TASK TO COMPLETE:
Please write out every line of the material, leaving out any picture.

>>>>>

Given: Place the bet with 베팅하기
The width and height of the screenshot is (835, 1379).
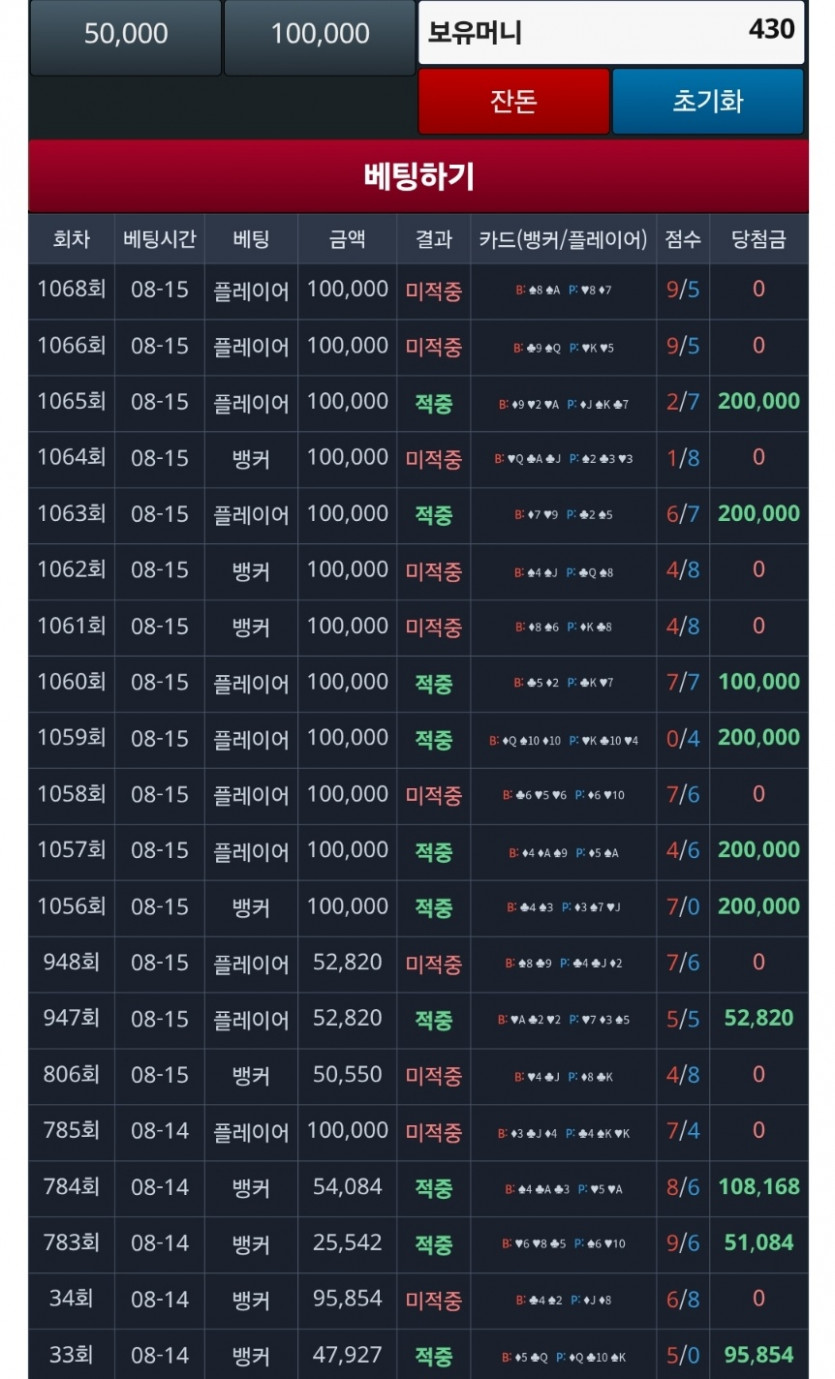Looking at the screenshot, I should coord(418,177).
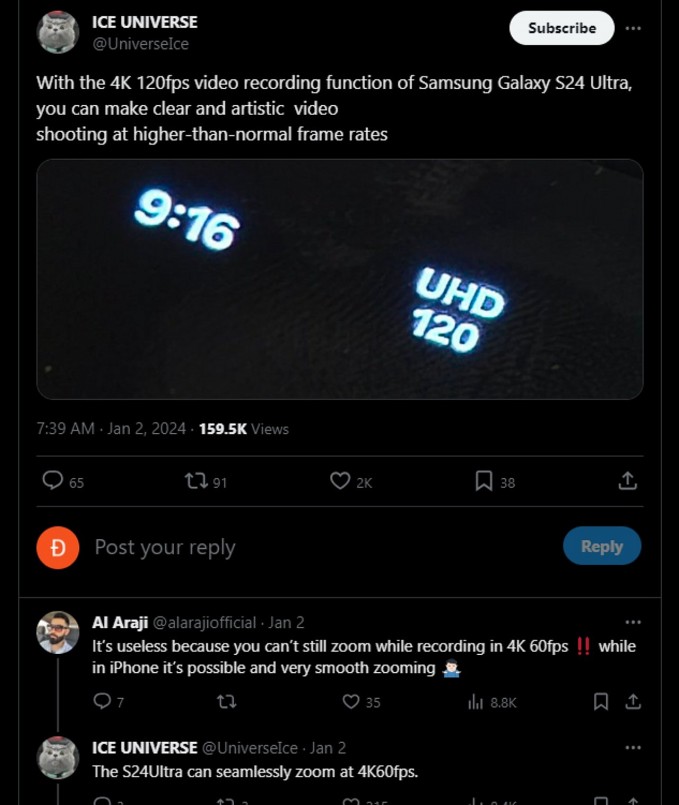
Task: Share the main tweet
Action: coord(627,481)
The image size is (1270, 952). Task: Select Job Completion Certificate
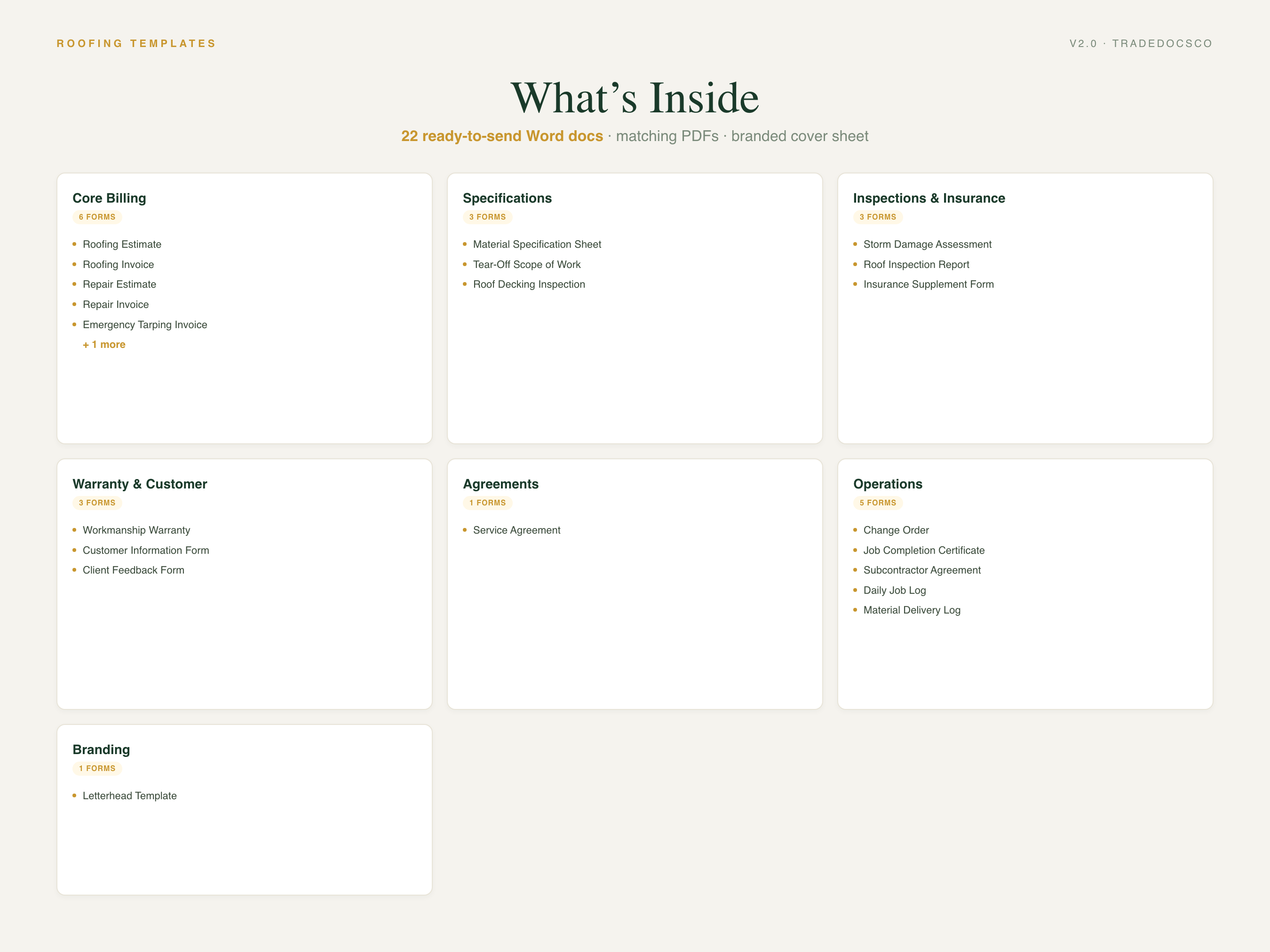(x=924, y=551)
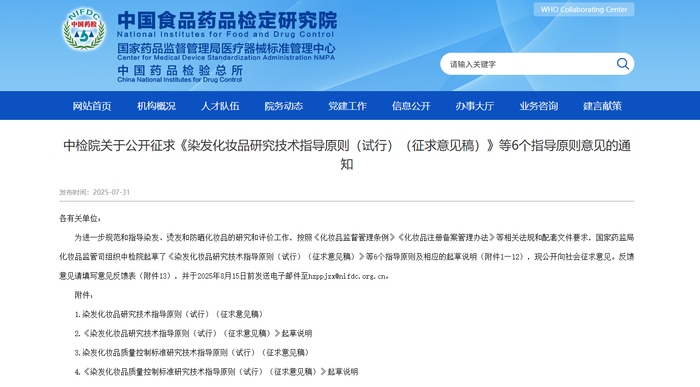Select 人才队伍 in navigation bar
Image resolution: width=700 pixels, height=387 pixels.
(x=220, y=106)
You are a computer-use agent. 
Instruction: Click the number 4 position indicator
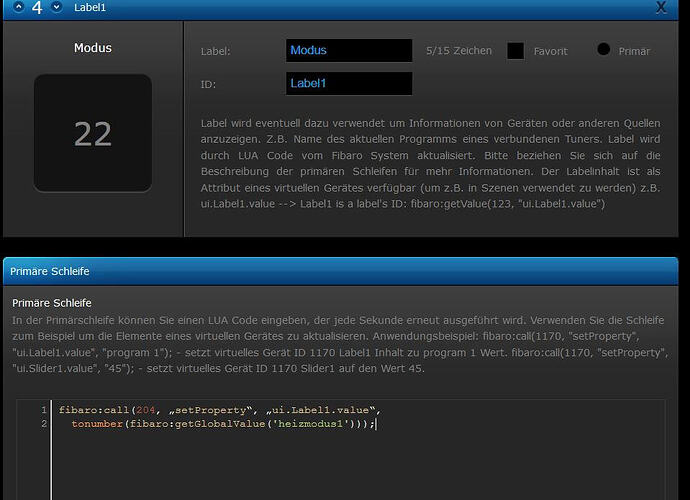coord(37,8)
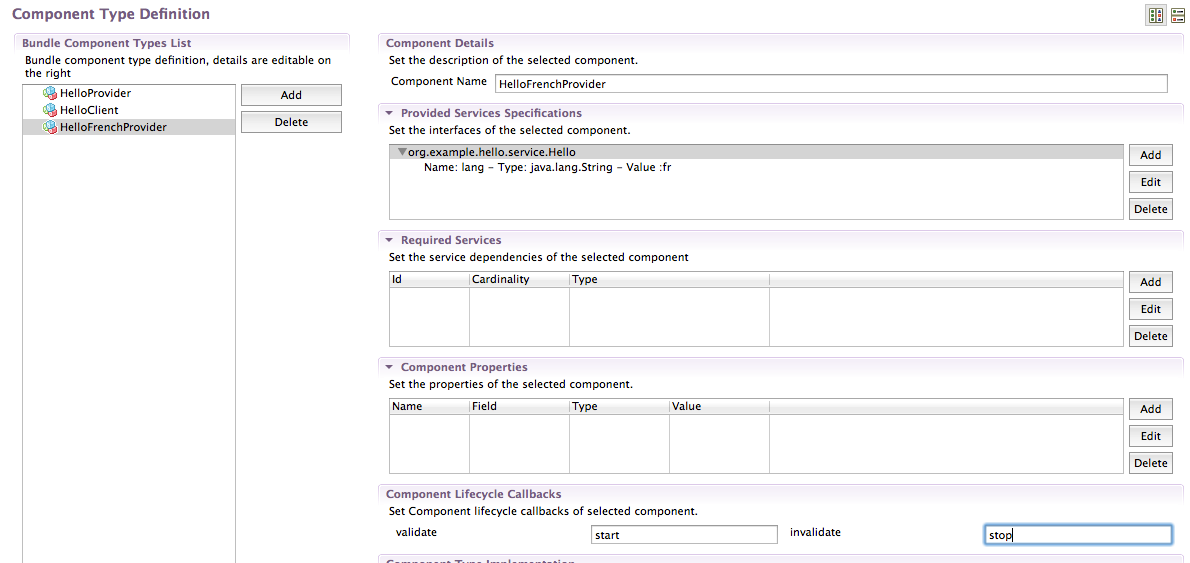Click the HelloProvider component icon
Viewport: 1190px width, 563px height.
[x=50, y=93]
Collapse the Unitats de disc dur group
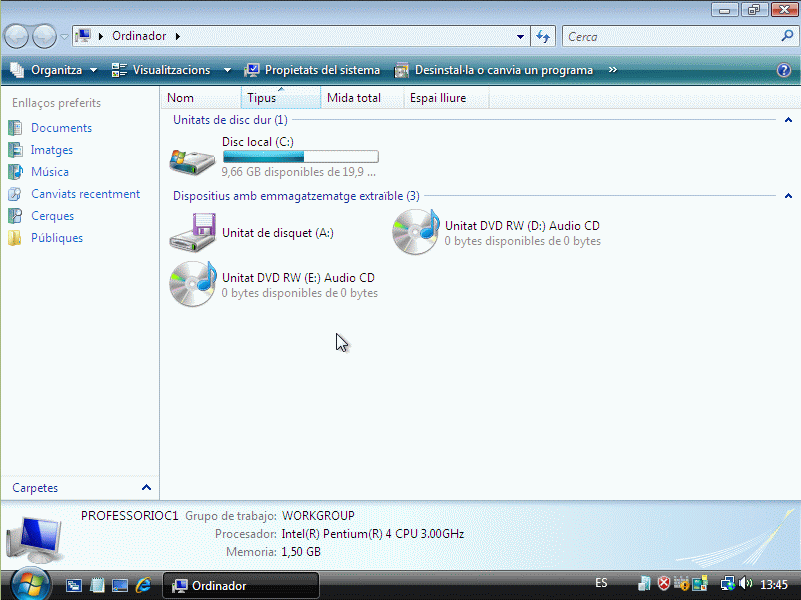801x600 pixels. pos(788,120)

<<<<<

ANSWER TO THIS EXERCISE:
Given: Place the bet with 베팅하기
The width and height of the screenshot is (835, 1379).
Looking at the screenshot, I should coord(418,177).
Task: Share the main tweet
Action: coord(627,481)
The image size is (1270, 952). Task: Select Job Completion Certificate
(x=924, y=551)
Select 人才队伍 in navigation bar
Image resolution: width=700 pixels, height=387 pixels.
(x=220, y=106)
You are a computer-use agent. 
Instruction: Click the number 4 position indicator
coord(37,8)
Click the HelloProvider component icon
Viewport: 1190px width, 563px height.
[x=50, y=93]
Collapse the Unitats de disc dur group
801x600 pixels. pos(788,120)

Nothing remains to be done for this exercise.